Supplied material:
- Opening Delimiter -
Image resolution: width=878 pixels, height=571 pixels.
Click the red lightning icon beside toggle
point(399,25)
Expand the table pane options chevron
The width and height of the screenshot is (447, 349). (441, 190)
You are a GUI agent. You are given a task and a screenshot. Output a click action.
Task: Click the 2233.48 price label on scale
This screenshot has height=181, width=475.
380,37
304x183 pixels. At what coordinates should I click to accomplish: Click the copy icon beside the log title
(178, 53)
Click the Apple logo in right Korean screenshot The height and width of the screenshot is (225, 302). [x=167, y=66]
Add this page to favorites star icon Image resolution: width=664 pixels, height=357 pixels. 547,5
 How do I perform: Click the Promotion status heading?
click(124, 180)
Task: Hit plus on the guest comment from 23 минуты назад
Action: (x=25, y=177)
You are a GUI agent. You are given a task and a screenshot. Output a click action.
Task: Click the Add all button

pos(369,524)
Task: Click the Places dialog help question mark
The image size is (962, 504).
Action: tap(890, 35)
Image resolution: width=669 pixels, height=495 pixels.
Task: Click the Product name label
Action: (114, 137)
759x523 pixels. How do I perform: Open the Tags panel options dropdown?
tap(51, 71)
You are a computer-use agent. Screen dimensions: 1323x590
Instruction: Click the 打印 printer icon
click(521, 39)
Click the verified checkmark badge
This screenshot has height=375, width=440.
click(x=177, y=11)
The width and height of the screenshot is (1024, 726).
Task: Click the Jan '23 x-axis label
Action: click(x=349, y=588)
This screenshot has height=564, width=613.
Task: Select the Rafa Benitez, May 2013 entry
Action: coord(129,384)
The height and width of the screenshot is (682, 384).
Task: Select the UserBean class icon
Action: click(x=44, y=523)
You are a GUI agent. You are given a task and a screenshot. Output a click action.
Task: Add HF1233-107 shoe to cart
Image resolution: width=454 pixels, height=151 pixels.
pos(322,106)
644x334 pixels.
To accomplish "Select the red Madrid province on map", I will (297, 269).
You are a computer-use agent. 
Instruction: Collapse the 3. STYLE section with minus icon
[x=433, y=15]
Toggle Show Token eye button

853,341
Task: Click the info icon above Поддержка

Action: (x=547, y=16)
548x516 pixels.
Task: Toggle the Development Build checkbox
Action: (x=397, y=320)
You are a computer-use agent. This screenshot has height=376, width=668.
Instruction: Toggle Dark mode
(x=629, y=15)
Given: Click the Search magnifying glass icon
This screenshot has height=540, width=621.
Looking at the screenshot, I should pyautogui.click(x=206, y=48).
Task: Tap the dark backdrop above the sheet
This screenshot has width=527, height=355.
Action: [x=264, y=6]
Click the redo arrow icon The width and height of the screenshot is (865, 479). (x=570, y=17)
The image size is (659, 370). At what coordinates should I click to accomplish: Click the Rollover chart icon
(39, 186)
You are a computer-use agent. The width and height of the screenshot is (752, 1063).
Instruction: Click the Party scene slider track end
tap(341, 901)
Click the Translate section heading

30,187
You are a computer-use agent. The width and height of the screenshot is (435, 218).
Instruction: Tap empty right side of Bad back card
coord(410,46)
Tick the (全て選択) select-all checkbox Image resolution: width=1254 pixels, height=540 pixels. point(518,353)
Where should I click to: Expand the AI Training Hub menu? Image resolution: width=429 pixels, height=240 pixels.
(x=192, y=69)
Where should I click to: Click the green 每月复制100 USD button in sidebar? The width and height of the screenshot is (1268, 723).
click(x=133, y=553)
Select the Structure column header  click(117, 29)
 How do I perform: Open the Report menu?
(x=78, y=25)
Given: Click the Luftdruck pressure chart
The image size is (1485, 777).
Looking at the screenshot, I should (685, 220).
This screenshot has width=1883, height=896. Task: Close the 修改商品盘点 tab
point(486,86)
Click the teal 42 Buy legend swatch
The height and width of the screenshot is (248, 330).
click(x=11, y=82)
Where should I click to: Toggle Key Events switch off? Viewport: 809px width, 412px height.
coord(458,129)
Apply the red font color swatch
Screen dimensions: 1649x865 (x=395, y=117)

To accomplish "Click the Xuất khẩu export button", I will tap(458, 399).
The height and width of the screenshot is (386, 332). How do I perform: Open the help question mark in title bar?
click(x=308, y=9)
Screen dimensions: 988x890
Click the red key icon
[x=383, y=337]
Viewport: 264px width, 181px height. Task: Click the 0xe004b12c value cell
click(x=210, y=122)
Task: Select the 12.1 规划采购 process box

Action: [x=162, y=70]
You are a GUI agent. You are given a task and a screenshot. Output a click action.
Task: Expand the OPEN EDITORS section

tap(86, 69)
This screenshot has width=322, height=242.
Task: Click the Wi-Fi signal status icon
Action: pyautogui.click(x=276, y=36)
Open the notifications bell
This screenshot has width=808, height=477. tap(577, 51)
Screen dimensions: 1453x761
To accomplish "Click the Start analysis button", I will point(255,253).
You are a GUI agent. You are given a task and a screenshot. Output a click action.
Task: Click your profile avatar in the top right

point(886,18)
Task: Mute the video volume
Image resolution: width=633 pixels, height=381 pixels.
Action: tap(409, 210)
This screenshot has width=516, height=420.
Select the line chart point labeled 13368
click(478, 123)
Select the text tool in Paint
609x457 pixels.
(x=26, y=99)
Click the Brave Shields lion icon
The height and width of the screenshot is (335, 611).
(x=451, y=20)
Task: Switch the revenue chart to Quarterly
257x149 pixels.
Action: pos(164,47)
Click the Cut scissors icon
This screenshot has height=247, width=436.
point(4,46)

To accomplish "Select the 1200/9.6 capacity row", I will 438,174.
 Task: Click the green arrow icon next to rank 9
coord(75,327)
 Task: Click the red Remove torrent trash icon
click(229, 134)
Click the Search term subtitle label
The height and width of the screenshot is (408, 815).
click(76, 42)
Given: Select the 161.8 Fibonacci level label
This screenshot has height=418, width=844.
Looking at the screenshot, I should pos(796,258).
- Closing Delimiter -
Directions:
Each entry above has to be transcribed exactly as it appears.

Worked solution:
Image resolution: width=878 pixels, height=571 pixels.
Click the red lightning icon beside toggle
point(399,25)
Expand the table pane options chevron
The width and height of the screenshot is (447, 349). (441, 190)
You are a GUI agent. You are given a task and a screenshot. Output a click action.
Task: Click the 2233.48 price label on scale
This screenshot has height=181, width=475.
380,37
304x183 pixels. At what coordinates should I click to accomplish: Click the copy icon beside the log title
(178, 53)
Click the Apple logo in right Korean screenshot The height and width of the screenshot is (225, 302). [x=167, y=66]
Add this page to favorites star icon Image resolution: width=664 pixels, height=357 pixels. 547,5
 How do I perform: Click the Promotion status heading?
click(124, 180)
Task: Hit plus on the guest comment from 23 минуты назад
Action: (x=25, y=177)
You are a GUI agent. You are given a task and a screenshot. Output a click action.
Task: Click the Add all button

pos(369,524)
Task: Click the Places dialog help question mark
The image size is (962, 504).
Action: tap(890, 35)
Image resolution: width=669 pixels, height=495 pixels.
Task: Click the Product name label
Action: (114, 137)
759x523 pixels. How do I perform: Open the Tags panel options dropdown?
tap(51, 71)
You are a computer-use agent. Screen dimensions: 1323x590
Instruction: Click the 打印 printer icon
click(521, 39)
Click the verified checkmark badge
This screenshot has height=375, width=440.
click(x=177, y=11)
The width and height of the screenshot is (1024, 726).
Task: Click the Jan '23 x-axis label
Action: click(x=349, y=588)
This screenshot has height=564, width=613.
Task: Select the Rafa Benitez, May 2013 entry
Action: coord(129,384)
The height and width of the screenshot is (682, 384).
Task: Select the UserBean class icon
Action: click(x=44, y=523)
You are a GUI agent. You are given a task and a screenshot. Output a click action.
Task: Add HF1233-107 shoe to cart
Image resolution: width=454 pixels, height=151 pixels.
pos(322,106)
644x334 pixels.
To accomplish "Select the red Madrid province on map", I will (297, 269).
You are a computer-use agent. 
Instruction: Collapse the 3. STYLE section with minus icon
[x=433, y=15]
Toggle Show Token eye button

853,341
Task: Click the info icon above Поддержка

Action: (x=547, y=16)
548x516 pixels.
Task: Toggle the Development Build checkbox
Action: (x=397, y=320)
You are a computer-use agent. This screenshot has height=376, width=668.
Instruction: Toggle Dark mode
(x=629, y=15)
Given: Click the Search magnifying glass icon
This screenshot has height=540, width=621.
Looking at the screenshot, I should pyautogui.click(x=206, y=48).
Task: Tap the dark backdrop above the sheet
This screenshot has width=527, height=355.
Action: [x=264, y=6]
Click the redo arrow icon The width and height of the screenshot is (865, 479). (x=570, y=17)
The image size is (659, 370). At what coordinates should I click to accomplish: Click the Rollover chart icon
(39, 186)
You are a computer-use agent. The width and height of the screenshot is (752, 1063).
Instruction: Click the Party scene slider track end
tap(341, 901)
Click the Translate section heading

30,187
You are a computer-use agent. The width and height of the screenshot is (435, 218).
Instruction: Tap empty right side of Bad back card
coord(410,46)
Tick the (全て選択) select-all checkbox Image resolution: width=1254 pixels, height=540 pixels. point(518,353)
Where should I click to: Expand the AI Training Hub menu? Image resolution: width=429 pixels, height=240 pixels.
(x=192, y=69)
Where should I click to: Click the green 每月复制100 USD button in sidebar? The width and height of the screenshot is (1268, 723).
click(x=133, y=553)
Select the Structure column header  click(117, 29)
 How do I perform: Open the Report menu?
(x=78, y=25)
Given: Click the Luftdruck pressure chart
The image size is (1485, 777).
Looking at the screenshot, I should (685, 220).
This screenshot has width=1883, height=896. Task: Close the 修改商品盘点 tab
point(486,86)
Click the teal 42 Buy legend swatch
The height and width of the screenshot is (248, 330).
click(x=11, y=82)
Where should I click to: Toggle Key Events switch off? Viewport: 809px width, 412px height.
coord(458,129)
Apply the red font color swatch
Screen dimensions: 1649x865 (x=395, y=117)

To accomplish "Click the Xuất khẩu export button", I will tap(458, 399).
The height and width of the screenshot is (386, 332). How do I perform: Open the help question mark in title bar?
click(x=308, y=9)
Screen dimensions: 988x890
Click the red key icon
[x=383, y=337]
Viewport: 264px width, 181px height. Task: Click the 0xe004b12c value cell
click(x=210, y=122)
Task: Select the 12.1 规划采购 process box

Action: [x=162, y=70]
You are a GUI agent. You are given a task and a screenshot. Output a click action.
Task: Expand the OPEN EDITORS section

tap(86, 69)
This screenshot has width=322, height=242.
Task: Click the Wi-Fi signal status icon
Action: pyautogui.click(x=276, y=36)
Open the notifications bell
This screenshot has width=808, height=477. tap(577, 51)
Screen dimensions: 1453x761
To accomplish "Click the Start analysis button", I will point(255,253).
You are a GUI agent. You are given a task and a screenshot. Output a click action.
Task: Click your profile avatar in the top right

point(886,18)
Task: Mute the video volume
Image resolution: width=633 pixels, height=381 pixels.
Action: tap(409, 210)
This screenshot has width=516, height=420.
Select the line chart point labeled 13368
click(478, 123)
Select the text tool in Paint
609x457 pixels.
(x=26, y=99)
Click the Brave Shields lion icon
The height and width of the screenshot is (335, 611).
(x=451, y=20)
Task: Switch the revenue chart to Quarterly
257x149 pixels.
Action: pos(164,47)
Click the Cut scissors icon
This screenshot has height=247, width=436.
point(4,46)

To accomplish "Select the 1200/9.6 capacity row", I will 438,174.
 Task: Click the green arrow icon next to rank 9
coord(75,327)
 Task: Click the red Remove torrent trash icon
click(229, 134)
Click the Search term subtitle label
The height and width of the screenshot is (408, 815).
click(76, 42)
Given: Select the 161.8 Fibonacci level label
This screenshot has height=418, width=844.
Looking at the screenshot, I should pos(796,258).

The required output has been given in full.